[How to complete this task] Would you copy only the lines below, from the one containing "Viewport: 560px width, 748px" through the very last one, leaving the pictures out?

________________________

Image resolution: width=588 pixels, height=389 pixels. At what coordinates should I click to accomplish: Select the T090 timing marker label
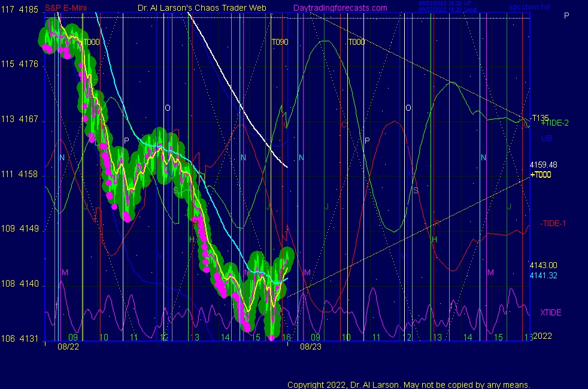click(x=280, y=42)
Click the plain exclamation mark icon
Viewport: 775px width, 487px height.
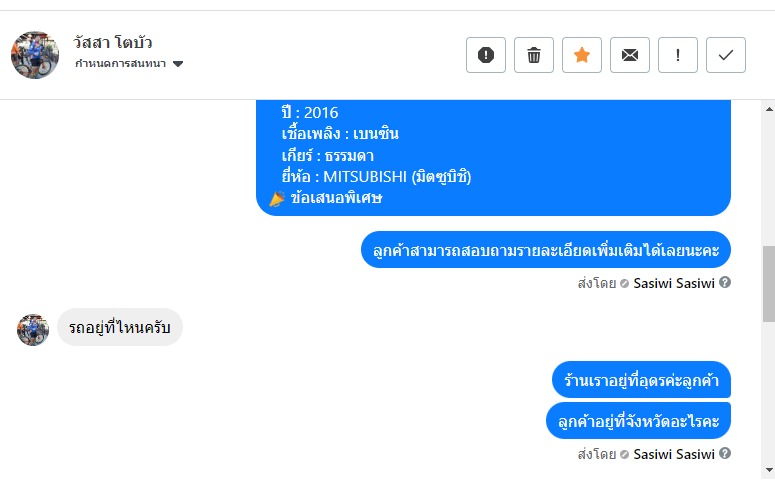(x=678, y=55)
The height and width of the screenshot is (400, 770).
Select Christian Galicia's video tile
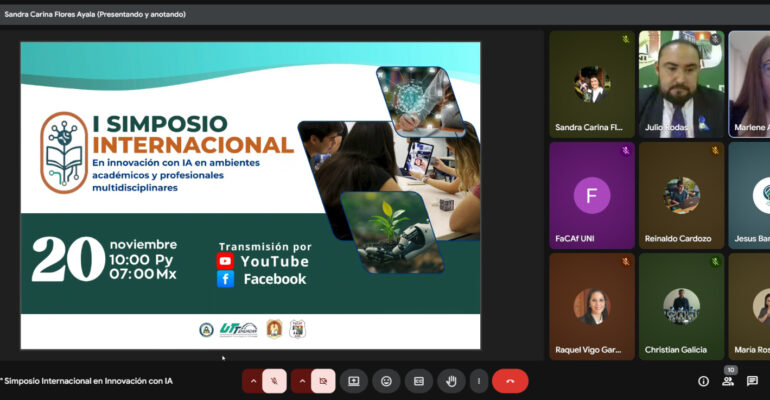tap(680, 306)
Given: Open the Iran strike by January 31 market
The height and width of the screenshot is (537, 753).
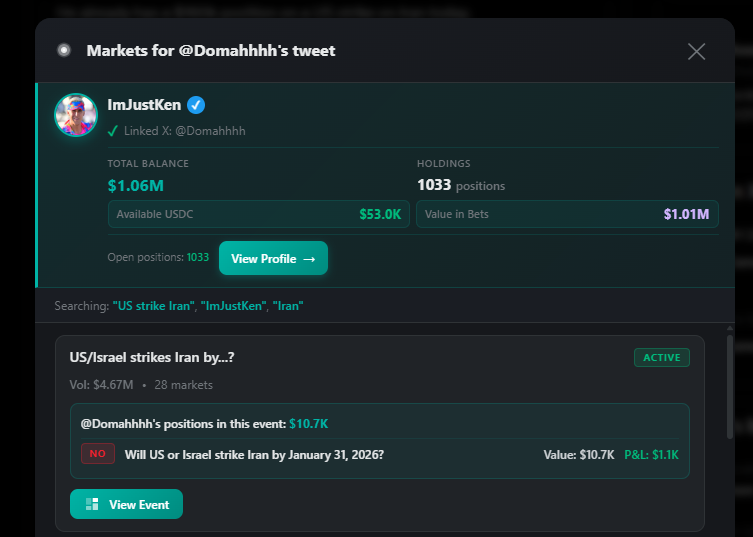Looking at the screenshot, I should coord(254,454).
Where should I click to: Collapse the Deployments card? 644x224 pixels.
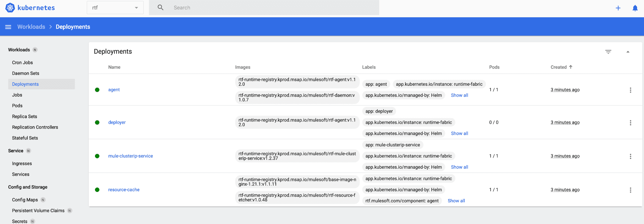tap(628, 52)
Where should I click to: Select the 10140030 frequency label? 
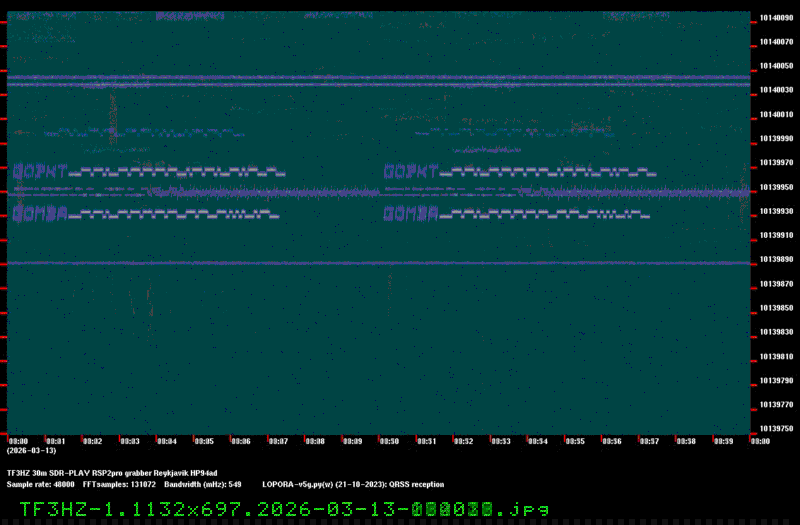click(777, 90)
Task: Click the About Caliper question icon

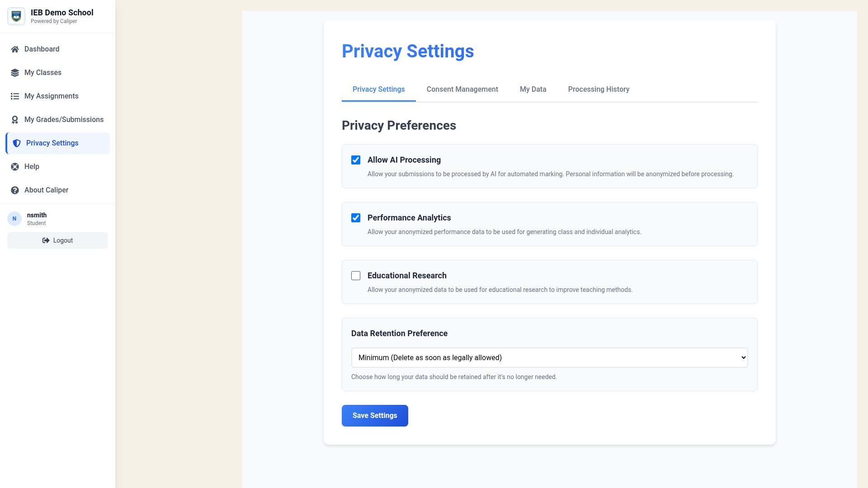Action: click(15, 190)
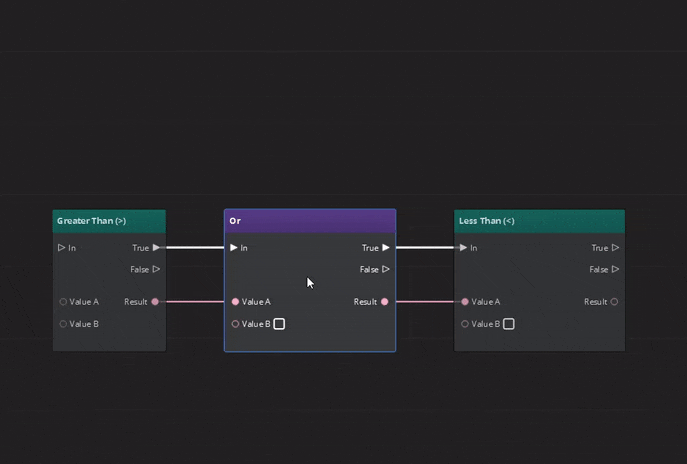The height and width of the screenshot is (464, 687).
Task: Click the True output arrow on Less Than node
Action: coord(615,248)
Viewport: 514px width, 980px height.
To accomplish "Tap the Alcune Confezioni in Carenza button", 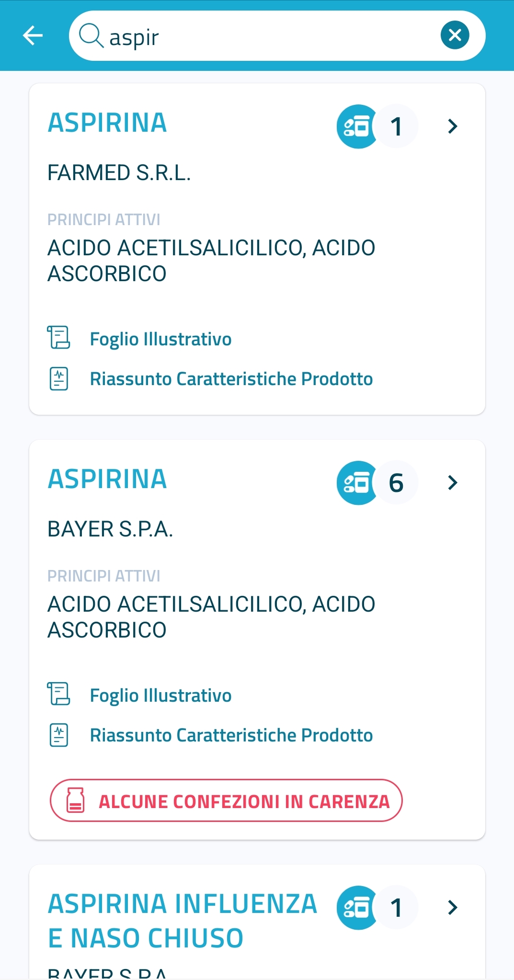I will coord(226,801).
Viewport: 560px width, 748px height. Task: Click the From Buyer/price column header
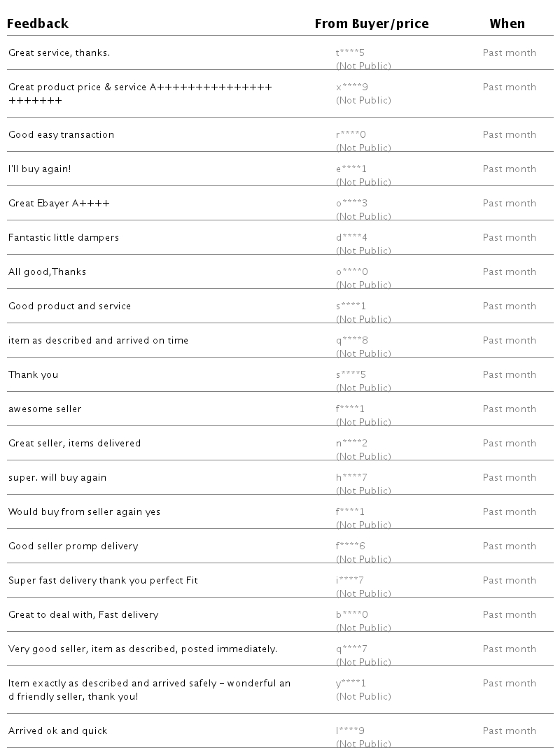pyautogui.click(x=371, y=24)
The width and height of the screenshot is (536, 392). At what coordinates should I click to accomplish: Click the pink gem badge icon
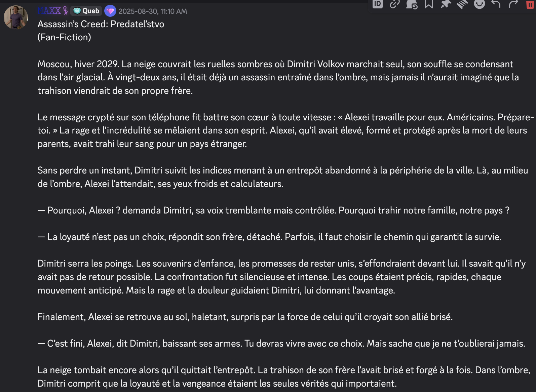coord(110,11)
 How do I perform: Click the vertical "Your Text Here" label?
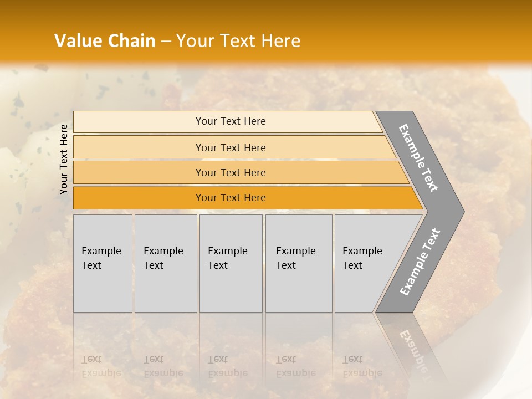[x=64, y=159]
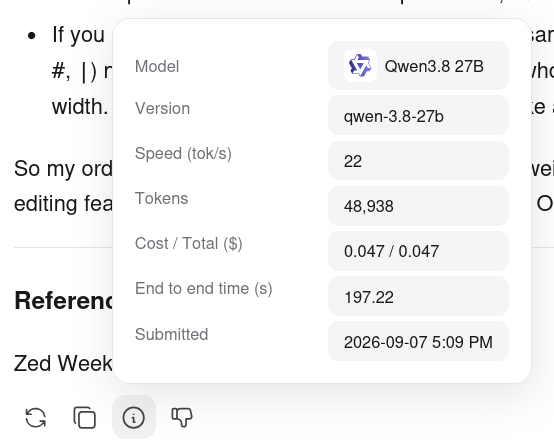Click the End to end time label
This screenshot has width=554, height=442.
click(x=204, y=289)
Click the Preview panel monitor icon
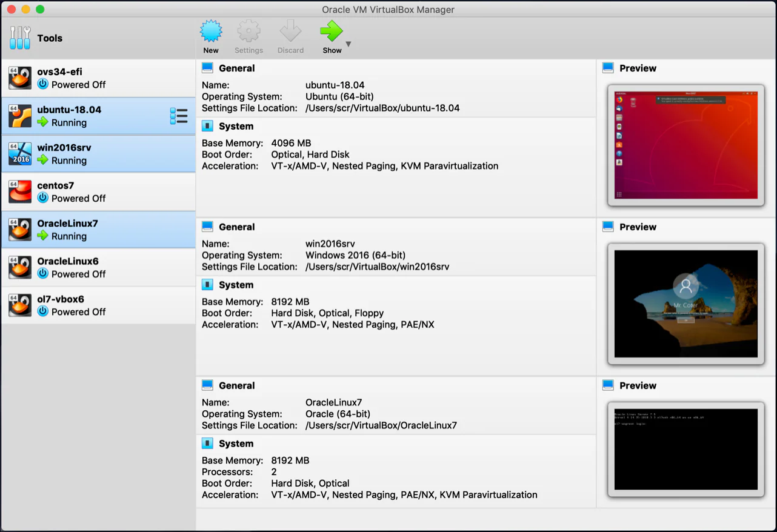The image size is (777, 532). [x=609, y=68]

________________________

[Answer to the problem]
Viewport: 560px width, 748px height. Task: Click the From Buyer/price column header
pyautogui.click(x=371, y=24)
The width and height of the screenshot is (536, 392). At what coordinates should I click to accomplish: Click the pink gem badge icon
coord(110,11)
 How do I perform: Click the vertical "Your Text Here" label?
[x=64, y=159]
Click the End to end time label
This screenshot has width=554, height=442.
click(x=204, y=289)
Click the Preview panel monitor icon
The image size is (777, 532). [x=609, y=68]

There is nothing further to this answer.